How would you translate this sentence from the extract on chest wall deformity after costal cartilage harvesting into Spanish: "The skeletal thorax consists of the sternum, ribs, costal cartilage, and vertebrae."

*** DOCUMENT EXTRACT ***

Measurement of chest wall after 6 months of harvesting costal cartilage comparison between preoperative and postoperative, and postoperative left and right side of the chest, we have found the significant statistical difference (P < 0.05) at the point xiphoid process, the crossing point between parasternal and lower costal margin, and crossing point between mid-clavicular line and lower costal margin. However, we again emphasize that chest wall deformity always existed in variable degree after harvesting costal cartilage.

4.3. Mechanism of Chest Wall Deformity

The skeletal thorax consists of the sternum, ribs, costal cartilage, and vertebrae. These structures form costal rings oblique to the coronal plane of the body. The thoracic cage structure is maintained by the elasticity of the ribs and ligaments. If the costal rings are transected, the thorax can spring open [40]. In our study patients, sixth to eighth costal cartilages which articulate with the sternum or with the upper costal cartilages are harvested, the anterior end of the ribs loses their stability against the sternum. In consequence, the ribs contradictorily curve inward with growth. This finding could be explained by respiratory excursion of the thorax. The normal costal rings rise with inspiration, approaching the coronal plane as the ribs flare outward during inspiration [40]. At the same time, the ribs are pulled inward by the negative respiratory pressure and the contraction of the diaphragm, which attaches to the inner surface of the anterior half of the seventh to twelfth ribs. However, the impaired ribs may be deformed by the muscle forces acting upon them without the additional support of the costal cartilage connection between the ribs and the sternum.

4.4. Injury to the Rib Growth

The costal cartilages are usually obtained from the CCJ to their sternal ends. Therefore, the growth of the connecting ribs may have been disturbed while other costal rings have increased in size, and then it results to the deformity. Roy and Sarnat [41] [42] have described the sixth or the seventh ribs possess the strongest growth capacity of the 12 pairs of ribs. By these correlations, higher incidences of rib deformity occurred at this level of harvesting costal cartilage.

*** End of DOCUMENT EXTRACT ***
*** ENTRIES SUPPLIED ***

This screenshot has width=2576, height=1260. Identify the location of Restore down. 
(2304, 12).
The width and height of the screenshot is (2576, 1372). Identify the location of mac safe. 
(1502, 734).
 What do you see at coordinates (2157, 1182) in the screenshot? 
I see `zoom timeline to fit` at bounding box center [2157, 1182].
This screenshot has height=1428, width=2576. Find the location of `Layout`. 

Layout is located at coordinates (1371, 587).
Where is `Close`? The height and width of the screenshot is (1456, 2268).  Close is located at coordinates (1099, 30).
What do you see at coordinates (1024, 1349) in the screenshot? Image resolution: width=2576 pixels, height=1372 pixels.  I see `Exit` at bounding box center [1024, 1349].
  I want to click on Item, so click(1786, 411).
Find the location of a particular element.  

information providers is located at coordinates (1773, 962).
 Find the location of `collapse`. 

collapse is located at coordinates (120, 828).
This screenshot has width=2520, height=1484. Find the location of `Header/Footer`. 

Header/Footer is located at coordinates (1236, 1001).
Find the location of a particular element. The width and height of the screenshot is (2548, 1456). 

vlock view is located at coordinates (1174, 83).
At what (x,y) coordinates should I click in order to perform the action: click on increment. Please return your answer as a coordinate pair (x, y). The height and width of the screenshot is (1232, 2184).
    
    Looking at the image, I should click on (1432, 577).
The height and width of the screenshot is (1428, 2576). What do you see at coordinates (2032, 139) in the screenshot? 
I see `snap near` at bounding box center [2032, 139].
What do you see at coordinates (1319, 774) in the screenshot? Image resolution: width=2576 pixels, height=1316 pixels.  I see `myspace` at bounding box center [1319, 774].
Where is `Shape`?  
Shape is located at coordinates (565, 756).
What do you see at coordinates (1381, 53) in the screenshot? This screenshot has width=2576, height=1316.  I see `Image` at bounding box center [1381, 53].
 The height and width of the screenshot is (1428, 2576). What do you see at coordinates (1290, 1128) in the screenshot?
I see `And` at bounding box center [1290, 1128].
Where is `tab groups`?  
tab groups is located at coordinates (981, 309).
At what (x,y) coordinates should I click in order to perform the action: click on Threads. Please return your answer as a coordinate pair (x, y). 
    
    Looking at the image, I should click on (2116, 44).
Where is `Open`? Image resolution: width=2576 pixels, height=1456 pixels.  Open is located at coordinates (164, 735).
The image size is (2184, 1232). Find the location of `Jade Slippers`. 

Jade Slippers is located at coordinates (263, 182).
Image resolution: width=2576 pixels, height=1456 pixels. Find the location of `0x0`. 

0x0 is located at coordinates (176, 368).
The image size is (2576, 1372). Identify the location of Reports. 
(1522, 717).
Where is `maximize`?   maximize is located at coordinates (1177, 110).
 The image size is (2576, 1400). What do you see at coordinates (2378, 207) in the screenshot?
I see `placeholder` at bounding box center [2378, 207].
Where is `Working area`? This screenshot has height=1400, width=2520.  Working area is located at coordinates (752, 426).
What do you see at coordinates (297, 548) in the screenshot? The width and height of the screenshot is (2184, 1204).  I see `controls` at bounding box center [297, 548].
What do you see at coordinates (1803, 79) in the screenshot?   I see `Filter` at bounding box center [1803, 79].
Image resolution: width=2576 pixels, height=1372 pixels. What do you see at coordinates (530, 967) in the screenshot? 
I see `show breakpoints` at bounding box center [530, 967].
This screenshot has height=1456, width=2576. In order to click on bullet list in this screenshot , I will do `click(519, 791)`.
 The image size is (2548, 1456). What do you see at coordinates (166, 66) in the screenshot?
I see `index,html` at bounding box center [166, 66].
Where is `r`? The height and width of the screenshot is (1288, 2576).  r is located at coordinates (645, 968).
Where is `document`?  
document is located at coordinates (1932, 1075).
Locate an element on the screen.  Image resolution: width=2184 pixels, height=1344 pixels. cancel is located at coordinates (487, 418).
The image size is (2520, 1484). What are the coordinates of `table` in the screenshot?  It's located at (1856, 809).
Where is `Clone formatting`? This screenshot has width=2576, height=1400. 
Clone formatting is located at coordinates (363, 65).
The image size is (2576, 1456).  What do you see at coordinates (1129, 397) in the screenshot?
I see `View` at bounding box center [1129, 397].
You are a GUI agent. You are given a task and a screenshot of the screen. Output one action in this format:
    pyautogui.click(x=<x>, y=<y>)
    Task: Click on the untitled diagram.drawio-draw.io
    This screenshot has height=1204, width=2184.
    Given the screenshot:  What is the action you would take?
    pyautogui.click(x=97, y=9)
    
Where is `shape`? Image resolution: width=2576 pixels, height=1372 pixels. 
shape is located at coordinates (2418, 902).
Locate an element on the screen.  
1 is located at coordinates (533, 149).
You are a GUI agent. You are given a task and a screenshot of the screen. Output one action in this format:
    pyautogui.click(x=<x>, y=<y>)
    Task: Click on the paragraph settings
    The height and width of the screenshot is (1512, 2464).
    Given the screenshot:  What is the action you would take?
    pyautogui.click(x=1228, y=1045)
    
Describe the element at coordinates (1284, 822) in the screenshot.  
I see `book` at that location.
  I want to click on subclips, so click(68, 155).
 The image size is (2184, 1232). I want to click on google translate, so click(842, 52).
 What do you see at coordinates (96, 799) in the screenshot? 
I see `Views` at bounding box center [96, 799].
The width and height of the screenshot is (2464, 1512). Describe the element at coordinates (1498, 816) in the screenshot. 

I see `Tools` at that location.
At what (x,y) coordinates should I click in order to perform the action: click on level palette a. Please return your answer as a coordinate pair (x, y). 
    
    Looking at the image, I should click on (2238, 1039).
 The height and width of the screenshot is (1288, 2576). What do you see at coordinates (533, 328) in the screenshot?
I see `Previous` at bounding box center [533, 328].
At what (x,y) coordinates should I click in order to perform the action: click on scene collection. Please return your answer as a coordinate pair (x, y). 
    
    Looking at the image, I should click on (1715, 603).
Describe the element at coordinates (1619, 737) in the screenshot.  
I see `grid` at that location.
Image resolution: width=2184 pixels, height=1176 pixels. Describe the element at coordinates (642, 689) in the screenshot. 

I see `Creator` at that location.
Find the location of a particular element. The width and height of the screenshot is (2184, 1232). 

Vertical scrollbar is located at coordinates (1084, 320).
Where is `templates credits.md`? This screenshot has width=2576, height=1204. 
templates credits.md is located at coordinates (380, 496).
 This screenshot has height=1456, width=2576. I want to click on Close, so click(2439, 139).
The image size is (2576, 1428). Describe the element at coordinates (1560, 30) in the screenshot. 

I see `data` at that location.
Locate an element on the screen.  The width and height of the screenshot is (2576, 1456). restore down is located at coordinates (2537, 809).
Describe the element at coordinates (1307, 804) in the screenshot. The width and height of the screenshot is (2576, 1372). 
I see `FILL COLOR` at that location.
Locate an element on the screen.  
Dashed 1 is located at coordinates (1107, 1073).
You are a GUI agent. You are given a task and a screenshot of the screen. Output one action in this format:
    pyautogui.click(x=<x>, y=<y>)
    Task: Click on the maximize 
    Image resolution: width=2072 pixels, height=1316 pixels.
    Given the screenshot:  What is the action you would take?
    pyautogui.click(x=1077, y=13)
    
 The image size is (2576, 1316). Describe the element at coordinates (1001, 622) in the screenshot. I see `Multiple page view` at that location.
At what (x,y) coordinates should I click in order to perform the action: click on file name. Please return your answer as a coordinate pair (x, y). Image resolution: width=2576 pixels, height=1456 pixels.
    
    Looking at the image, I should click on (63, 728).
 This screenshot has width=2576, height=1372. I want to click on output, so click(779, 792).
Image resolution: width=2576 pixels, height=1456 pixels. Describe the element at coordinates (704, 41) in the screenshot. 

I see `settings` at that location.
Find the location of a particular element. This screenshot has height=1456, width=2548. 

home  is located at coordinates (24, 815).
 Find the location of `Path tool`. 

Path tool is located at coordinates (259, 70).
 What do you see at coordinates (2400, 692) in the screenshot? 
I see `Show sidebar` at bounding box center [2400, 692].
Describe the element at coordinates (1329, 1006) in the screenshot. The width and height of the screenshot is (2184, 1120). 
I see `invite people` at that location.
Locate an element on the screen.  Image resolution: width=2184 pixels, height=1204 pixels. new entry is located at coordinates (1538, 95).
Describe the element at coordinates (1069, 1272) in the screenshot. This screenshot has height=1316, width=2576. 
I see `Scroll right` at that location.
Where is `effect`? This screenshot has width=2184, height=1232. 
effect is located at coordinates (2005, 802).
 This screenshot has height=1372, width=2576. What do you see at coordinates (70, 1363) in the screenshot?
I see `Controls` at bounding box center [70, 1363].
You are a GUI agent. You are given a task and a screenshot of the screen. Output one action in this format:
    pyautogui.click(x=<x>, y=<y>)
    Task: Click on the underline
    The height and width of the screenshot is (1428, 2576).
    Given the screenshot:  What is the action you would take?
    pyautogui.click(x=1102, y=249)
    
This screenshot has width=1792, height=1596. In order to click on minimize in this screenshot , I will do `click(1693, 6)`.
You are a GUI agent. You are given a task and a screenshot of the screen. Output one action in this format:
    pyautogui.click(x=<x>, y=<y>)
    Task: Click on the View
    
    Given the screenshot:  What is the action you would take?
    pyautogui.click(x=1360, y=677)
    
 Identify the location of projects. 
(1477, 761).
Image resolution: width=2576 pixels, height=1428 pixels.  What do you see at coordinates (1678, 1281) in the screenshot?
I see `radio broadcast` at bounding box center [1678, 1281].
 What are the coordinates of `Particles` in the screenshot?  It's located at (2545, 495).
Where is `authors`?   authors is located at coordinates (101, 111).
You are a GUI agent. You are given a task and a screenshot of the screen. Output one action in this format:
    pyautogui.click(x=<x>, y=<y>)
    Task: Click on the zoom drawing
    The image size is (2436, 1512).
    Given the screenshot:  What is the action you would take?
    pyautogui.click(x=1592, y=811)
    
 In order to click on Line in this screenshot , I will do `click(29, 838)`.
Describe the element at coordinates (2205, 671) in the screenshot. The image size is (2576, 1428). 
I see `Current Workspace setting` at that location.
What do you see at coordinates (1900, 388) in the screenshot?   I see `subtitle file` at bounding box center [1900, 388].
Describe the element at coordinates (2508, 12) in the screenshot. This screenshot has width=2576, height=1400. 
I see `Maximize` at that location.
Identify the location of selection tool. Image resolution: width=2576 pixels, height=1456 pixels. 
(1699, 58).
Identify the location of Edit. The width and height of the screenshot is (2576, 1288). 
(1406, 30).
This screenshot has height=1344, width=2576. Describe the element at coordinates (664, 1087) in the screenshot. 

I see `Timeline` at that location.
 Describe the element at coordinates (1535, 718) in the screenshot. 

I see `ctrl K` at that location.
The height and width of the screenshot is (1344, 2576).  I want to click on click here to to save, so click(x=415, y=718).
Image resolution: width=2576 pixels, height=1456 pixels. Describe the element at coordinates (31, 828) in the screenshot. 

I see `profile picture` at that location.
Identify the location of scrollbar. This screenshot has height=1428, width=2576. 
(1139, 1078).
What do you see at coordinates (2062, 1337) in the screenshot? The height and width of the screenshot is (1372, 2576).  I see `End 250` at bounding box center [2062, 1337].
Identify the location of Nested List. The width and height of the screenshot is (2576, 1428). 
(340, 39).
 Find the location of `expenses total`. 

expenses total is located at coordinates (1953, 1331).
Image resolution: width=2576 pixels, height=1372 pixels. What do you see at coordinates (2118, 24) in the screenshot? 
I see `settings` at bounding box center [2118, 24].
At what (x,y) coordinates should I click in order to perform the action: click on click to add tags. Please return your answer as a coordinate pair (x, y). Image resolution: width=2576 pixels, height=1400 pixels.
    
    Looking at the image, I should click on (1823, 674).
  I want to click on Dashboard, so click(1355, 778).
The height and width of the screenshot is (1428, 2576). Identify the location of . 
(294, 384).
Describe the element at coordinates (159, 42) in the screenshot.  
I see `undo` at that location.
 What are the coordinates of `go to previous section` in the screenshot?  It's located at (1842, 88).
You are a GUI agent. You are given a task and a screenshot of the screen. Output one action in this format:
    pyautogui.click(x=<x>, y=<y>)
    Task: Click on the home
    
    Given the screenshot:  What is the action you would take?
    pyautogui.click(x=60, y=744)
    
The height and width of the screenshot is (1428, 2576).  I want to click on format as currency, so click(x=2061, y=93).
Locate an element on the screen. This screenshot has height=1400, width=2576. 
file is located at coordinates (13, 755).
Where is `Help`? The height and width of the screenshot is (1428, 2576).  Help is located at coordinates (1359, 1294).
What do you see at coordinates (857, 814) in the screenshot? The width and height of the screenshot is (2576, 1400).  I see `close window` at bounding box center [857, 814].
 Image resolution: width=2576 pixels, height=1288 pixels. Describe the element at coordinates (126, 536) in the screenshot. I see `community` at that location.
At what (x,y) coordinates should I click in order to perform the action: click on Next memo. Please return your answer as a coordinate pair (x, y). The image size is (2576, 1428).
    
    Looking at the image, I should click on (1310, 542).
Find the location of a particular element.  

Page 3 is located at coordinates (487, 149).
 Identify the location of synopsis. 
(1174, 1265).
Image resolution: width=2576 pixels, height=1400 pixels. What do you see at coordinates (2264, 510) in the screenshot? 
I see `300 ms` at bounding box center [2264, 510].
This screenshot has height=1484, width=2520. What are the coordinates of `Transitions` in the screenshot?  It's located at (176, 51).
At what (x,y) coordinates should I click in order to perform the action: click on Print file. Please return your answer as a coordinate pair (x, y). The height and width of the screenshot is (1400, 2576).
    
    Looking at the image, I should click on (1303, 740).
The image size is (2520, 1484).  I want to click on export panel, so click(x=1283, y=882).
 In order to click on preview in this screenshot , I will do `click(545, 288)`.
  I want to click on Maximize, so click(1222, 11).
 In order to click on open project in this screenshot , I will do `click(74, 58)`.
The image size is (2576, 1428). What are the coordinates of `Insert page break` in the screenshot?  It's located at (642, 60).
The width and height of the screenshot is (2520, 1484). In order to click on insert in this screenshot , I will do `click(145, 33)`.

*** End of ENTRIES SUPPLIED ***

(COMPLETED EXERCISE)
El tórax óseo está formado por el esternón, las costillas, el cartílago costal y las vértebras.